TASK STATEMENT: Set down every entry word for word. Omit the pictures.
____ DATA LISTING
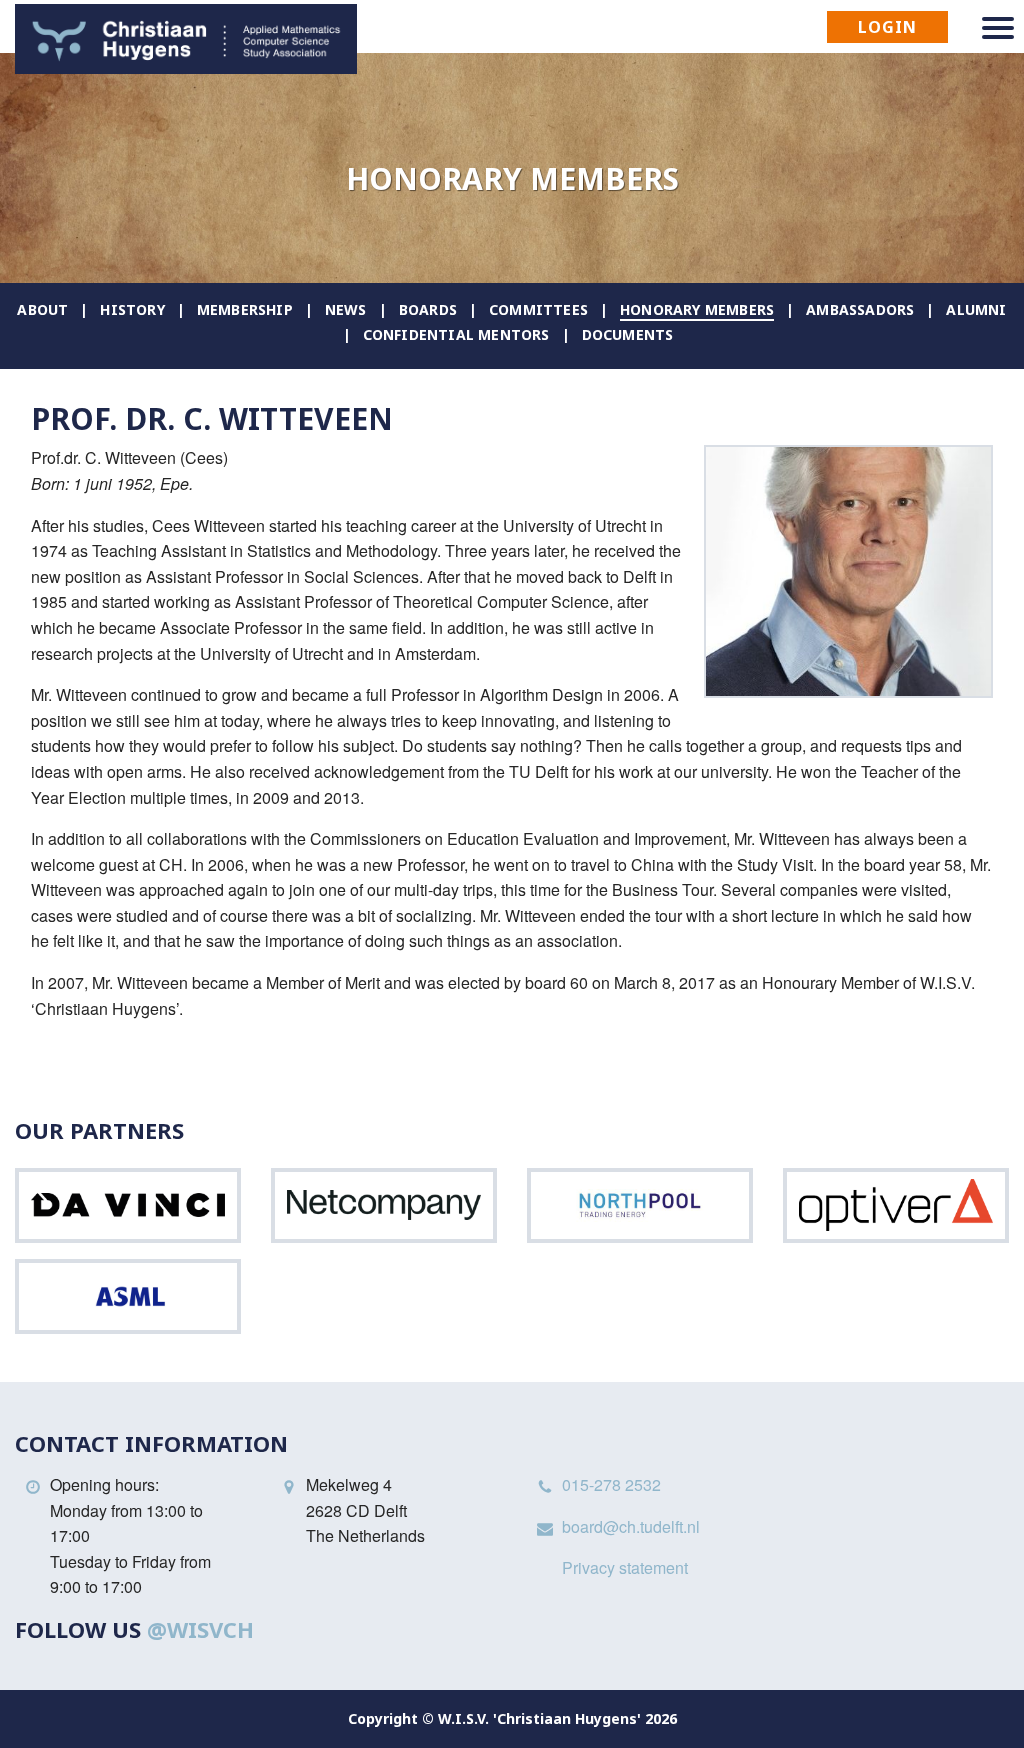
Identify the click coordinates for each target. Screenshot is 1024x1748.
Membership (245, 309)
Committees (538, 309)
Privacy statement (625, 1567)
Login (887, 27)
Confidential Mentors (456, 334)
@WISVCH (200, 1629)
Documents (628, 334)
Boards (428, 309)
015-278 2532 (611, 1484)
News (346, 309)
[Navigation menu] (998, 28)
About (42, 309)
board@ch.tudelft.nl (631, 1526)
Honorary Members (697, 309)
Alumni (976, 309)
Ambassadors (860, 309)
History (132, 309)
________
RESULT:
Identify the click coordinates for each target. Screenshot is 1024x1748.
Membership (245, 309)
Committees (538, 309)
Privacy statement (625, 1567)
Login (887, 27)
Confidential Mentors (456, 334)
@WISVCH (200, 1629)
Documents (628, 334)
Boards (428, 309)
015-278 2532 (611, 1484)
News (346, 309)
[Navigation menu] (998, 28)
About (42, 309)
board@ch.tudelft.nl (631, 1526)
Honorary Members (697, 309)
Alumni (976, 309)
Ambassadors (860, 309)
History (132, 309)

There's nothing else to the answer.